>> START Source records
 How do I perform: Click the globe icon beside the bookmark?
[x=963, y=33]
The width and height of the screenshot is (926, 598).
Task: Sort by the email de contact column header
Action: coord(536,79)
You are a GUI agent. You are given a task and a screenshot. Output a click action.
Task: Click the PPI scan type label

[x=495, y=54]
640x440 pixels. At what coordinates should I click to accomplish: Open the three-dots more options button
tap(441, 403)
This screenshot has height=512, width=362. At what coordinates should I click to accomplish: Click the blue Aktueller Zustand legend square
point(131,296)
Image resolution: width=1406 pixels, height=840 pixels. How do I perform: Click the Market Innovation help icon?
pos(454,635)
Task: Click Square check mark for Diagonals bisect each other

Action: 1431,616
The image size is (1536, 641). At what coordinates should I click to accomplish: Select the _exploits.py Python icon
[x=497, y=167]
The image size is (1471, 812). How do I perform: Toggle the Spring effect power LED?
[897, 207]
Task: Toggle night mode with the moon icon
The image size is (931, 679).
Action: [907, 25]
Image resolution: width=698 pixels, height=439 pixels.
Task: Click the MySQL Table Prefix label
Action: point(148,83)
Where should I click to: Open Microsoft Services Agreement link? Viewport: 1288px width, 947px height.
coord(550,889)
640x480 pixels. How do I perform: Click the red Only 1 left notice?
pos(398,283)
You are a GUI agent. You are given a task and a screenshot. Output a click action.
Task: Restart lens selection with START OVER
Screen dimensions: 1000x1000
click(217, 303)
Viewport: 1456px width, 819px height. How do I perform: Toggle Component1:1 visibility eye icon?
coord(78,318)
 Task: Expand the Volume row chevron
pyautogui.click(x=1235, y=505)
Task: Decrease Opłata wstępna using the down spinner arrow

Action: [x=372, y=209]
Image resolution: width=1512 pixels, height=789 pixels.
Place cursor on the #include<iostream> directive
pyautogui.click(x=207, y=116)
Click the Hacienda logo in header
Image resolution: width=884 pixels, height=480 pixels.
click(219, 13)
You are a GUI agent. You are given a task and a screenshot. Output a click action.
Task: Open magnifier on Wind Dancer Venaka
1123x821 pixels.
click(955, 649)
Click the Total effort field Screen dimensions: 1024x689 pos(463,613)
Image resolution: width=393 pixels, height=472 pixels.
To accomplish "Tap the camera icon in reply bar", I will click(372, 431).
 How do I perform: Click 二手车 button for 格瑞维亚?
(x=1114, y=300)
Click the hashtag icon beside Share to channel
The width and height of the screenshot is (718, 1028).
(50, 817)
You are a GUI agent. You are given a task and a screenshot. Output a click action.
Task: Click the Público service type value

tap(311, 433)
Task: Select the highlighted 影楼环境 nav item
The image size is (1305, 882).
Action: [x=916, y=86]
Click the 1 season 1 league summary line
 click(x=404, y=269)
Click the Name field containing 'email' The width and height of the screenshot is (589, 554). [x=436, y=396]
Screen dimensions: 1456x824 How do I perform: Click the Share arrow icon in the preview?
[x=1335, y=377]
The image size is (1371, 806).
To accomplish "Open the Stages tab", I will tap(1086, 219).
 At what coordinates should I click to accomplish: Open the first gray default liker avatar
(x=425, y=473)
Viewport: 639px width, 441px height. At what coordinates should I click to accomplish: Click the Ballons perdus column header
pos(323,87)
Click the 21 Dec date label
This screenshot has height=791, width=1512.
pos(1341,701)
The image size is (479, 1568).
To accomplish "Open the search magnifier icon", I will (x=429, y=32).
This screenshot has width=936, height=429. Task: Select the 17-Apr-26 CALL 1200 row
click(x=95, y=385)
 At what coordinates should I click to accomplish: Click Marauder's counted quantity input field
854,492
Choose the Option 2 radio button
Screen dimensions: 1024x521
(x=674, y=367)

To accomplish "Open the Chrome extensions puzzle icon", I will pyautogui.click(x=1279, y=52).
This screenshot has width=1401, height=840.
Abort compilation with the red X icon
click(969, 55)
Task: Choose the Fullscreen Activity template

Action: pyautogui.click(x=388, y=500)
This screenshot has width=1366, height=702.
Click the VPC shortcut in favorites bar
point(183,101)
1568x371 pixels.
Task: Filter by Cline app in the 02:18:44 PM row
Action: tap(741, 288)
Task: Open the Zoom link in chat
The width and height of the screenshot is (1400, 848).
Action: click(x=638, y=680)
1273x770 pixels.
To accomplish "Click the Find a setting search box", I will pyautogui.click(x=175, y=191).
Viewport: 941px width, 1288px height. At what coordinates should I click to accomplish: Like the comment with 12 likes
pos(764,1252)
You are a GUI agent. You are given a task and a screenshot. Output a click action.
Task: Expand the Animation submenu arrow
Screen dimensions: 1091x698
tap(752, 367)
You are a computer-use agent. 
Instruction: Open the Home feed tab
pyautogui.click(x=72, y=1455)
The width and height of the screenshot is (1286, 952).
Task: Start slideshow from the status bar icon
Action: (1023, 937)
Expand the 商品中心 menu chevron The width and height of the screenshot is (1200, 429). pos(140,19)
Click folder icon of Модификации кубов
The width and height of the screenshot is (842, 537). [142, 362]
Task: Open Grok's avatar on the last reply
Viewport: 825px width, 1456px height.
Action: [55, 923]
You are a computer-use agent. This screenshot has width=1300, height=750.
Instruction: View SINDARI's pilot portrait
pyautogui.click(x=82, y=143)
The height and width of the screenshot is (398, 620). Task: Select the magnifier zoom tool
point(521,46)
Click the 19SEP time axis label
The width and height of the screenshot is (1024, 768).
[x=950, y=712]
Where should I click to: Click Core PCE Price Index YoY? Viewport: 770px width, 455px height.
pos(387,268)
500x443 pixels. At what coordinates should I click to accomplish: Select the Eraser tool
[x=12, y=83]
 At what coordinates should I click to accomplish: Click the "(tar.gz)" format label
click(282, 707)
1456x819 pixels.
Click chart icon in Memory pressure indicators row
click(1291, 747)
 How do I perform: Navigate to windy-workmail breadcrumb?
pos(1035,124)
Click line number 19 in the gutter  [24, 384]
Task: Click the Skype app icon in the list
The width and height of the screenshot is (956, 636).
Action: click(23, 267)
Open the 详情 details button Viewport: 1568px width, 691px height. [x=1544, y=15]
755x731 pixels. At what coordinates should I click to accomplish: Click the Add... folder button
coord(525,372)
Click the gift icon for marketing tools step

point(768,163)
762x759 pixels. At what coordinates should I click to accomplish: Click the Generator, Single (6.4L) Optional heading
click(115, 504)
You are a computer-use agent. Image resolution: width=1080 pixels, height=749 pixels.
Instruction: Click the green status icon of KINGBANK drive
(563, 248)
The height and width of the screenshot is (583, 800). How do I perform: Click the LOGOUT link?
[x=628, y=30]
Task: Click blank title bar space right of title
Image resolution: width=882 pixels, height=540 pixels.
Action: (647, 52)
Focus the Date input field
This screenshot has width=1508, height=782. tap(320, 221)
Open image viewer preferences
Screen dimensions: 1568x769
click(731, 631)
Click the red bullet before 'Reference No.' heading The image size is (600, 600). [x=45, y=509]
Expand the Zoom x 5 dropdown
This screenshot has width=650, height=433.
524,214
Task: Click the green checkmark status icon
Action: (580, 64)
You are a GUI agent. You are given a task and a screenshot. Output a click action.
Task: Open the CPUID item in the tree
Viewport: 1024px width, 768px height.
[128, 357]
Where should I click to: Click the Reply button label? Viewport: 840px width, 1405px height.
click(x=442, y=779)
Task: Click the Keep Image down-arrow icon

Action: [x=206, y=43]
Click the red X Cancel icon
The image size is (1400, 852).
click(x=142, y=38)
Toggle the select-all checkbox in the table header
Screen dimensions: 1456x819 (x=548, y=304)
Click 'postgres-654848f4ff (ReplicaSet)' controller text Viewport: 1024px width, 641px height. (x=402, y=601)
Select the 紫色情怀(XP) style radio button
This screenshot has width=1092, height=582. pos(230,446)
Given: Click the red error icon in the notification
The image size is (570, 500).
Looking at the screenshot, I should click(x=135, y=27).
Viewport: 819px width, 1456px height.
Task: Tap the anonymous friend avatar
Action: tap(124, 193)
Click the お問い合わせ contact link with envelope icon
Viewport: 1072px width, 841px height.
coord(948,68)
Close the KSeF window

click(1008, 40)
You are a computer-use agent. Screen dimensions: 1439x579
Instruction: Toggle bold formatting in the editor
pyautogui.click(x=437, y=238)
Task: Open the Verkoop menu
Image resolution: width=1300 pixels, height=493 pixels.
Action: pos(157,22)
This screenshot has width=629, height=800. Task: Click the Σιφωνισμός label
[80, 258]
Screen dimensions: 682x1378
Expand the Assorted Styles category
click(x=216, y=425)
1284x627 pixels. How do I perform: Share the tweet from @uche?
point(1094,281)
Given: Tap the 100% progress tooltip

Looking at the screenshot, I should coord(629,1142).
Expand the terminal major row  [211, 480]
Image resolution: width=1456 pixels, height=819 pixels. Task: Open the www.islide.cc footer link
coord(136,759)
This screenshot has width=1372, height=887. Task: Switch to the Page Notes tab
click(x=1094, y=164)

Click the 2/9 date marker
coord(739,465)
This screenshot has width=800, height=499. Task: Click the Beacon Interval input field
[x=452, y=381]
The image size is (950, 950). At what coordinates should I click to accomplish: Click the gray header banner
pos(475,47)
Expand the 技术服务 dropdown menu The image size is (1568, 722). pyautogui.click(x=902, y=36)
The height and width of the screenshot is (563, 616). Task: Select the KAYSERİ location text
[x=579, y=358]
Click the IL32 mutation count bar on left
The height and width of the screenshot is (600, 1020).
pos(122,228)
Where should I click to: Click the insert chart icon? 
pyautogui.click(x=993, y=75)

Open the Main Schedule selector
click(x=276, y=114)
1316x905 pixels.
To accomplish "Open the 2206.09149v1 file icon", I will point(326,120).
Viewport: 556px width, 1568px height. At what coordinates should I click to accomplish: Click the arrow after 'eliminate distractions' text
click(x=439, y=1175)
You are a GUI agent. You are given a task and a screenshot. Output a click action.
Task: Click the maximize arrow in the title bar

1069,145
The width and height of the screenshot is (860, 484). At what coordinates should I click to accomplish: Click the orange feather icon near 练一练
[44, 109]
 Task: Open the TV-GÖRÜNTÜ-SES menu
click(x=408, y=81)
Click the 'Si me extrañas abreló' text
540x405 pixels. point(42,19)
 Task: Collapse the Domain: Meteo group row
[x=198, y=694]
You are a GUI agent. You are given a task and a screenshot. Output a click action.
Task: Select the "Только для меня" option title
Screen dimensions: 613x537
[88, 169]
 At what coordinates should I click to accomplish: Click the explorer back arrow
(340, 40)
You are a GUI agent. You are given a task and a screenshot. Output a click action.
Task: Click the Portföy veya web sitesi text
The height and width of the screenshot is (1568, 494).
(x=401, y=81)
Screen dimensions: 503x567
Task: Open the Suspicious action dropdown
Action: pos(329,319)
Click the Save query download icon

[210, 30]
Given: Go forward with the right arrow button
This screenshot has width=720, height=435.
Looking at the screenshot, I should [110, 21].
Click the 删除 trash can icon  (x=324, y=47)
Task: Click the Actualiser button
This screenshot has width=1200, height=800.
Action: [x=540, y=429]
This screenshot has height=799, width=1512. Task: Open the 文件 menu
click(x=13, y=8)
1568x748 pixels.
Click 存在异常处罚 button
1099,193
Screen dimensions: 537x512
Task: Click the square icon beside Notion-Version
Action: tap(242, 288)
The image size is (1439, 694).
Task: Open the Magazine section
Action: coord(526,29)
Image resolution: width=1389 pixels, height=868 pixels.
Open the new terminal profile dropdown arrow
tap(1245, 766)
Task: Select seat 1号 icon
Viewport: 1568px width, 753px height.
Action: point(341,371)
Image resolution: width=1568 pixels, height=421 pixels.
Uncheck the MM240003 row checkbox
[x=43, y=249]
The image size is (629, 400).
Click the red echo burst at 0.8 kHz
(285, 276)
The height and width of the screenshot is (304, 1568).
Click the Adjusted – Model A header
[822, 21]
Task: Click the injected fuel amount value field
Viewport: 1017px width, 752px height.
>> END Source records
▶ Challenge
Please reproduce the records above word for word, starting with their first line and going on through the line that contains "point(131,296)", including that line.

▶ Exercise solution
 How do I perform: Click the globe icon beside the bookmark?
[x=963, y=33]
The width and height of the screenshot is (926, 598).
Task: Sort by the email de contact column header
Action: coord(536,79)
You are a GUI agent. You are given a task and a screenshot. Output a click action.
Task: Click the PPI scan type label

[x=495, y=54]
640x440 pixels. At what coordinates should I click to accomplish: Open the three-dots more options button
tap(441, 403)
This screenshot has height=512, width=362. At what coordinates should I click to accomplish: Click the blue Aktueller Zustand legend square
point(131,296)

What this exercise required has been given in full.